2. Camel Cigarettes Have I not emphasized my love for these pieces of murderous bullshit already? And to think, that John Wayne lost a lung and got a tracheotomy - yet still threatened his doctors to take away his last remaining lung just because he wouldn't quit smoking.
1. Ryan Gosling Yeah yeah yeah - Denis Leary has been on too many of my compulsive lists and it is time to sing praise for someone who is just a tad bit more reasonably attainable just because he's not old enough to be my father or grandfather. As you could see, I am taking a break from the Irish today. But onto my point - HOLY SHIT THAT'S HOT!
Sunday, January 27
I hate Harry Potter. If he and his two little bumblefuck friends weren't so nosy and actually focused on their Hogwarts studies to begin with, they wouldn't have gotten into so much trouble that took seven fucking dictionary-sized books to depict. Right? Am I right? Can I get an amen? Jesus fucking Christ. I don't see what is so captivating about those books and films. I hate nosy children. They should focus on their own fucking business and start building up their own fucking lives as opposed to poking their noses into other people's shit. Although, I wouldn't mind if they literally did that - I mean, I'd love to kick Harry Potter or Ron Weasley's (definitely Hermione, though) face into a pile of rhino dung. Wouldn't that be great? And then I'd tell the fucker, "That's what it feels like to have somebody's nose poking into their fucking business - they feel like shit!"
Monday, January 21
Have I ever told you that I absolutely abhor olives? They look like giant green snots that probably taste like giant green snots. I don't know how people could possibly eat those, with the exception of olive oil because it just tastes like oil, pretty much. But I shouldn't be the one to justify that because I have never gone out of my way to swallow a whole spoonful of olive oil just for the hell of it, believe it or not - of all the weird things that I have ever eaten.

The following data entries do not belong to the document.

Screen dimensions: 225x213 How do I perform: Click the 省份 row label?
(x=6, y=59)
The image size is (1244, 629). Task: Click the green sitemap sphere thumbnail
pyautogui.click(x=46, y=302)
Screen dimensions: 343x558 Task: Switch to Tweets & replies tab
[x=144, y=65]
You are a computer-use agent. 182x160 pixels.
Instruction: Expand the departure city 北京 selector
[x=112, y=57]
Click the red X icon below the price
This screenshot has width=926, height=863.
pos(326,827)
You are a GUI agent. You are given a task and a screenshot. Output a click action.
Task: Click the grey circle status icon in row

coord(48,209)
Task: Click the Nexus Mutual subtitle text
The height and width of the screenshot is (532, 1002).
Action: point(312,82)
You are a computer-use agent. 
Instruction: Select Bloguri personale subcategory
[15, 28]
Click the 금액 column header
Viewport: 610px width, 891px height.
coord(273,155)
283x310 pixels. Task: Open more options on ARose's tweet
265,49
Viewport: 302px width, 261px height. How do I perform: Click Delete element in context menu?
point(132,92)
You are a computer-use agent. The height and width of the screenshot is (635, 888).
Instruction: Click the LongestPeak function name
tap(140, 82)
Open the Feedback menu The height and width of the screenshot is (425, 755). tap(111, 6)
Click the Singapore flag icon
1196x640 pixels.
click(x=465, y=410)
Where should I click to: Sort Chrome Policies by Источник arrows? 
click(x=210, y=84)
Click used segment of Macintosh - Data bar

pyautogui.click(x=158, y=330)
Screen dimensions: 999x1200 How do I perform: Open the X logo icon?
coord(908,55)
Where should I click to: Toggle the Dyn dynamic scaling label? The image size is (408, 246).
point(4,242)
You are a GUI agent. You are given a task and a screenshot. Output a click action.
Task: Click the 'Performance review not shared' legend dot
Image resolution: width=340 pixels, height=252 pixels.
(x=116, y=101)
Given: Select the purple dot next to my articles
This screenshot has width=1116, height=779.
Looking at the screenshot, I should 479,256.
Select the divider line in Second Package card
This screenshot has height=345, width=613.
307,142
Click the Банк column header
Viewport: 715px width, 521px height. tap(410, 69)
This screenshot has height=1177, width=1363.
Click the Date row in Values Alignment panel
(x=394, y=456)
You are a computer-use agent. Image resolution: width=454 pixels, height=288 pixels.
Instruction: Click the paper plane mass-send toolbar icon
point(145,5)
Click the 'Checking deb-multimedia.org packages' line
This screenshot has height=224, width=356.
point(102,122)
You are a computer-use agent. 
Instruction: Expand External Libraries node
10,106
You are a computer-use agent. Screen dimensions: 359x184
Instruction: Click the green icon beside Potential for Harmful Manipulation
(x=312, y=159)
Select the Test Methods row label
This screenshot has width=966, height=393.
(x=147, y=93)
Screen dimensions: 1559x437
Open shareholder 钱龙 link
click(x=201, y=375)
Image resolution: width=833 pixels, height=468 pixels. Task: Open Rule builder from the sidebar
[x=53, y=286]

And I would like to bring up the notion of: Why do the Williams sisters make uncomfortable animal grunts when they play tennis?
What the fuck? Not only do those butches look like the epitome of what a black butch would probably look like, but why do they also have to make those unnecessary noises every time they hit the ball with their racket? My mom was watching the Australian Open during dinner today, and I couldn't help but notice that while Serena Williams was non-sexually grunting away, the other player remained silent and graceful. What the fuck? I find it so disturbing and questionable that I can't even laugh about it. Although I do say, that I would only laugh about it if Andre Agassi ever did it.
"It often happens that I wake up at night and begin to think about a serious problem and decide I must tell the Pope about it. Then I wake up completely and remember that I am the Pope."
- Pope John XXIII
My favorite thing to do during my spare time is skinning my neighbors' pet pomeranians and trading their fur to crack dealers in Newark.